The story is set in 1996 and 1998 somewhere in Andhra Pradesh. Chief Minister Dakshayani (Priyamani) is ostensibly evil and power-hungry. When constable Shiva (Naga Chaitanya) accidentally catches hold of Raju (Arvind Swamy), the CM's trusted collaborator, the stage is set for a David Vs Goliath fight. Shiva must rise above his ordinariness to help the CBI submit Raju before a court in Bengaluru, giving nightmares to the CM. Shiva is running out of time, as he must finish the task in 24 hours even as the CM and IG Nataraj (R Sarathkumar) are out to prevent him from doing so.
Chaitanya appears to enjoy playing his most emotionally action-centric role. But a lot of scenes fall short of enough gravitas because of his not-so-involved performance. Krithi Shetty, after playing lacklustre roles in 'The Warriorr' and relatively easier parts in films like 'Shyam Singha Roy', is better here despite a dubbing that sounds old-school.
Priyamani throws subtlety to the winds. Her characterization is a thorough bore. R Sarathkumar proves to be a supporting artist lacking zeal. His dubbing and scenes are unsettling. Sampath Raj doesn't create an impact. Ravi Prakash (as an SI) is another misfit. Goparaju Ramana as the hero's father Ramki as a judge do justice to their respective roles.

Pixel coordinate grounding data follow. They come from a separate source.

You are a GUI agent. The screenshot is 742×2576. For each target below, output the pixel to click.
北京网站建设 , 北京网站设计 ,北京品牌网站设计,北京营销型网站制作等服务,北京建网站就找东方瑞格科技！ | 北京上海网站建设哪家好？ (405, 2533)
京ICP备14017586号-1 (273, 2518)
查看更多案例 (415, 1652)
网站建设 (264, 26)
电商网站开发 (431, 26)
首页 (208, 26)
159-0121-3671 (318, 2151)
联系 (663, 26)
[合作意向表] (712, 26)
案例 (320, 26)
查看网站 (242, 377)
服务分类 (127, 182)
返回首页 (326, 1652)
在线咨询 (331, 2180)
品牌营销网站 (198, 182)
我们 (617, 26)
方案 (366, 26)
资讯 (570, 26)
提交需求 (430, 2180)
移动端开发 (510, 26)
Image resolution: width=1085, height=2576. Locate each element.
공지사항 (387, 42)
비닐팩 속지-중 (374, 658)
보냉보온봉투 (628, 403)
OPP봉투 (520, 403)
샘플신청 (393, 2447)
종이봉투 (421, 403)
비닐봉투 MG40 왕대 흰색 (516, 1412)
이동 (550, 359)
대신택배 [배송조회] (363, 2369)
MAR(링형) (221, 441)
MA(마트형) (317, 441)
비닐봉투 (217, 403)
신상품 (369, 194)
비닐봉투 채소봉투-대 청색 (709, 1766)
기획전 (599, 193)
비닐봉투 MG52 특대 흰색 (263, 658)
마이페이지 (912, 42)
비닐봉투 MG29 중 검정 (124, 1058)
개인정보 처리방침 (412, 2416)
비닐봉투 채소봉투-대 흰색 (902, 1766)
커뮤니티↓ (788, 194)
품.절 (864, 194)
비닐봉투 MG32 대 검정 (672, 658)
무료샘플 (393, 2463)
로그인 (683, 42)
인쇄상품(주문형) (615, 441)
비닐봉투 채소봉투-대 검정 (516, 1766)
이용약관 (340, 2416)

A notorious flaw is that 'Custody' feels like a Tamil movie in terms of casting. Chay and Krithi look like they are placed in a non-native setting.
Maestro Ilaiyaraaja and Yuvan Shankar Raja spoil the first 25 minutes with these two songs: 'Head Up High' and 'Timeless Love'. The sentimental song in the second half's flashback works relatively. The BGM is dull in many places. The elevations are cool in fits and starts.
SR Kathir of 'Jai Bhim' fame doesn't transport us to the 1990s. Somehow, even the production design is generic. Venkat Raajen's editing is mediocre. The transitions don't work well.
In a pre-release interview, director Venkat Prabhu stated that the Malayalam film 'Nayattu' stoked an idea in him to write 'Custody'. There was also a talk of a sequel to the film in an attempt to create curiosity. Everything from the film's undisclosed yet unprecedented (for a Chaitanya movie) budget to the casting choices was hyped up. In the end, though, the film lacks both tension and edginess.
Chaitanya's characterization doesn't work even though the writing department ticks all the right boxes. He is so idealistic that he will interrupt the CM's convoy to save a life. The obedient son in him is too scared to talk about his love in front of his father. Krithi Shetty's Revathi is a driving instructor who gets to travel with the hero and villain throughout. Situational humour works here and there. The actors, too, come with decent comic timing.
Despite the plus points, the film fails to evoke a sense of curiosity about the crisis the hero is in. The story takes place in an era when mobile phones were unaffordable to the masses. The script makes use of this period setting to create contrived thrills. The action doesn't quite hit the bull's eye in the absence of a thorough crisis staring in front of Shiva.
Abburi Ravi's dialogues are a mixed bag. The much-vaunted underwater sequence, dam scene and chases prove to be half-decent at best.
'Custody' is contrived. It fails to create edgy moments.